O sistema desenvolvido pelos estudiosos é considerado inédito, já que não havia nenhum do tipo para essa identificação. Na etapa de análise, 1.872 cães e seus donos participaram. Eles responderam à Escala de Avaliação de TDAH e Funcionalidade Canina (DAFRS), que mede a presença de sintomas e o impacto deles na vida do animal.

“No diagnóstico humano, a presença de sintomas como desatenção, hiperatividade ou impulsividade por si só não indica necessariamente TDAH. Um elemento-chave é o comprometimento funcional – ou seja, se esses sintomas têm um impacto negativo na vida cotidiana”, explica a Dra Nóra Bunford, psicóloga clínica húngara e pesquisadora de TDAH.

Os resultados

De 116 cães, cerca de 6,2% apresentaram sintomas que afetavam o cotidiano. Com a aplicação de critérios mais rigorosos, 79 cães, ou seja, 4,2% da amostra, foram colocados como em risco. Neste caso, era combinado a pontuação mínima na escala de sintomas e o comprometimento em pelo menos uma área da vida.

criança brincando com brinquedo ao lado de cachorro
O TDAH em humanos não afeta a inteligência, podendo até ser associado a um potencial cognitivo acima da média

A principal autora do estudo, Márta Gácsi, comentou sobre os resultados encontrados. “Essa taxa de prevalência é surpreendentemente semelhante à relatada em adultos com TDAH, embora a prevalência seja um pouco maior em crianças e adolescentes”, esclareceu.

A autora também falou sobre a importância de saber que alguns fatores podem influenciar no resultado. Isso porque, alguns tutores podem não reconhecer os sintomas e a gravidade. Por outro lado, alguns, especialmente os interessados no comportamento dos cães, podem estar mais propensos a relatar sintomas.

Não é o suficiente

Mesmo com avanços na pesquisa, os cientistas afirmam que o questionário, por si só, não é o suficiente para confirmar um diagnóstico. Barbara Csibra, uma das autoras, explicou que a equipe desenvolveu o sistema aos poucos e por etapas.

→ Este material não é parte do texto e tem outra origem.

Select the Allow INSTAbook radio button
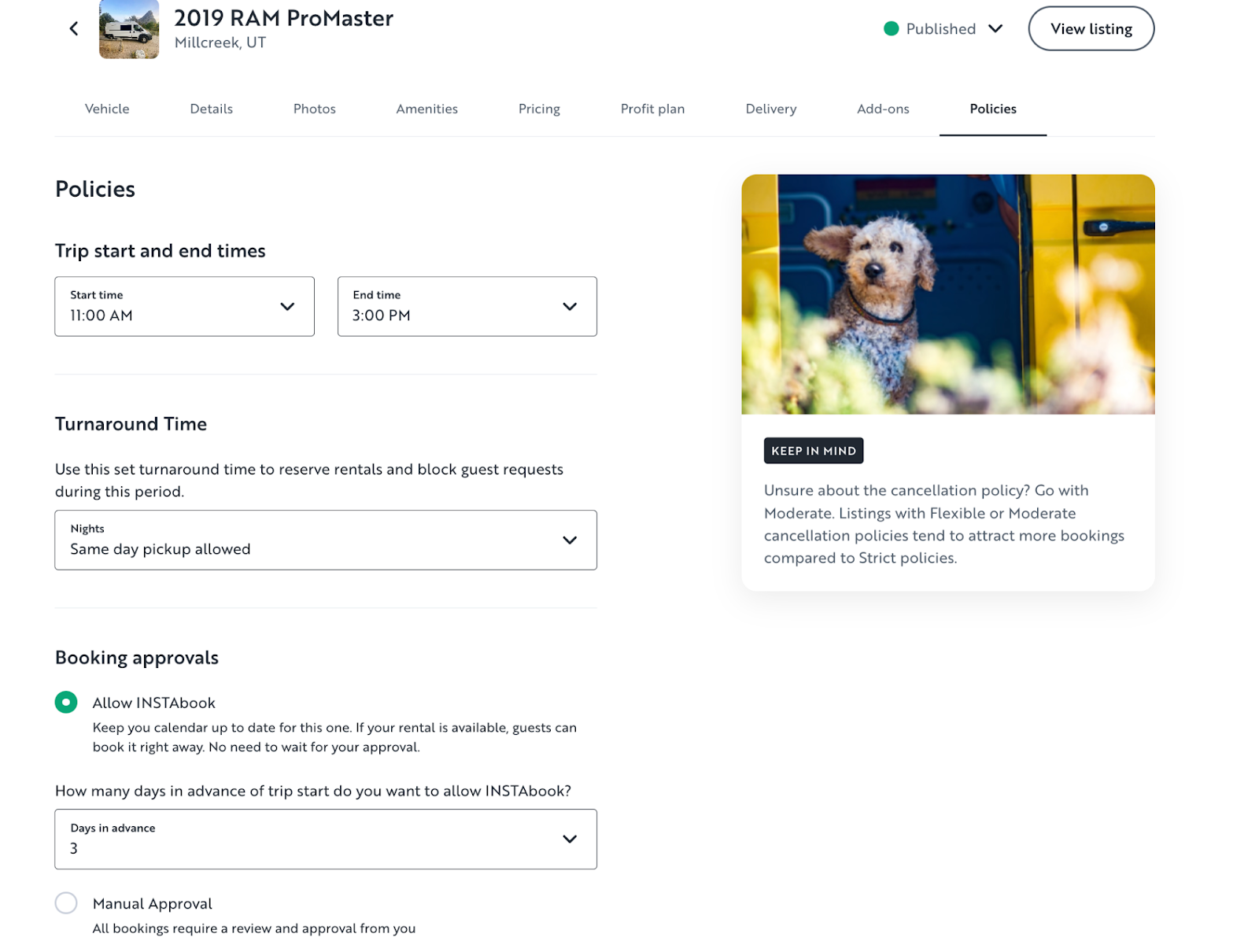The height and width of the screenshot is (952, 1259). tap(66, 702)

“O desenvolvimento do questionário foi o primeiro passo. Além disso, criamos um teste comportamental simples que pode avaliar objetivamente os níveis de desatenção, atividade excessiva e impulsividade de um cão, complementando os relatos, muitas vezes subjetivos, fornecidos pelos tutores”, comenta.
cachorro destruiu poltrona
Alguns sinais nos cachorros podem ser desatenção e hiperatividade

Márta acrescenta que um diagnóstico final do TDAH deve ser baseado em diversas fontes. Questionário avaliado pelo dono, teste comportamental e consulta com especialista. “Essa abordagem multifacetada ajuda a descartar outros problemas comportamentais que possam causar sintomas semelhantes e reduz a chance de diagnósticos incorretos.”

“Dessa forma, podemos melhorar o bem-estar tanto dos cães quanto de seus donos, facilitando interações diárias harmoniosas, já que o reconhecimento desses problemas comportamentais ajuda a orientar decisões adequadas de tratamento ou treinamento”, conclui Barbara.